Por Elizabeth Aguilera y Ben Poston para Capital & Main
Cuando los agentes de inmigración llegaron al lavado de autos de Los Ángeles donde trabajaba, Giovanni no los vio hasta que uno estuvo parado a su lado. Los pensamientos de Giovanni se dirigieron a su familia: ¿Cómo se las arreglarían sin él? ¿Tendría que desarraigar a sus hijos en edad escolar del único hogar que habían conocido?
Giovanni había trabajado durante años en un lavado de autos en el Valle de San Fernando, aspirando interiores y fregando autos. Luego, ese día de octubre, agentes federales de inmigración se lo llevaron junto con otros tres trabajadores.

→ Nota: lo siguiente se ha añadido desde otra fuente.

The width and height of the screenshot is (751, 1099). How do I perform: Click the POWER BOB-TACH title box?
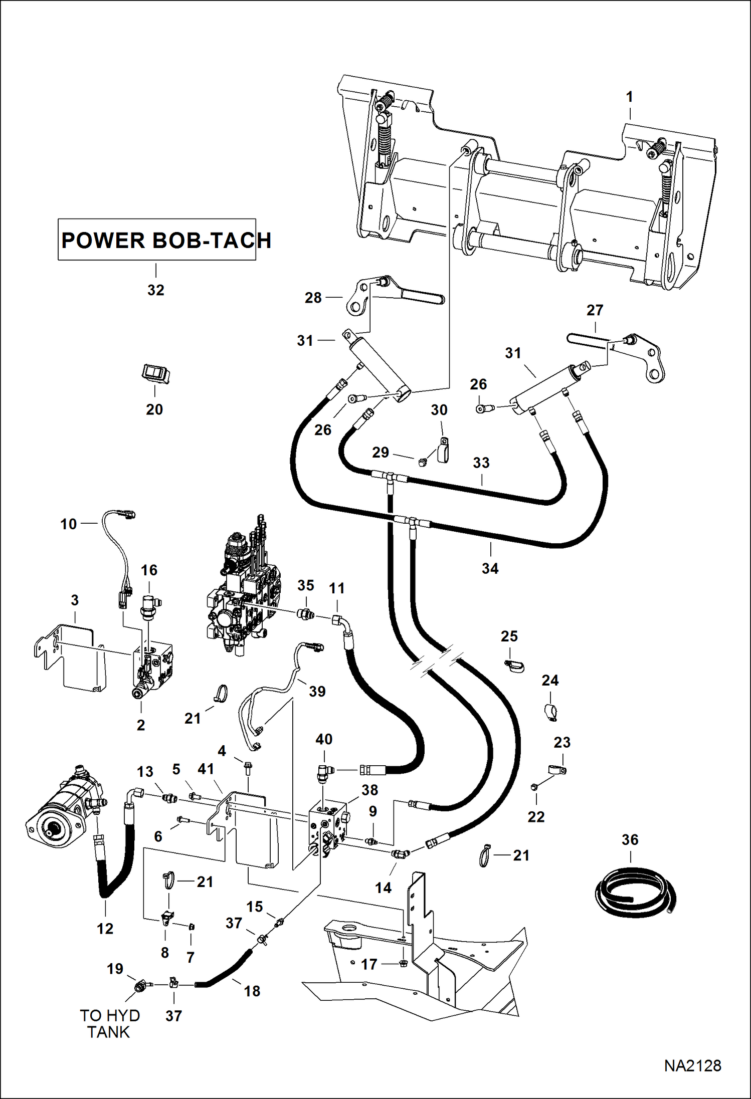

En 24 horas, sus compatriotas habían sido deportados a México, y Giovanni, ahora de 48 años, se dirigía al Centro de Procesamiento ICE de Adelanto en el condado de San Bernardino, donde permanecería durante seis meses. A diferencia de sus compañeros de trabajo, Giovanni se negó a firmar documentos que hubieran permitido al gobierno federal deportarlo a su natal El Salvador.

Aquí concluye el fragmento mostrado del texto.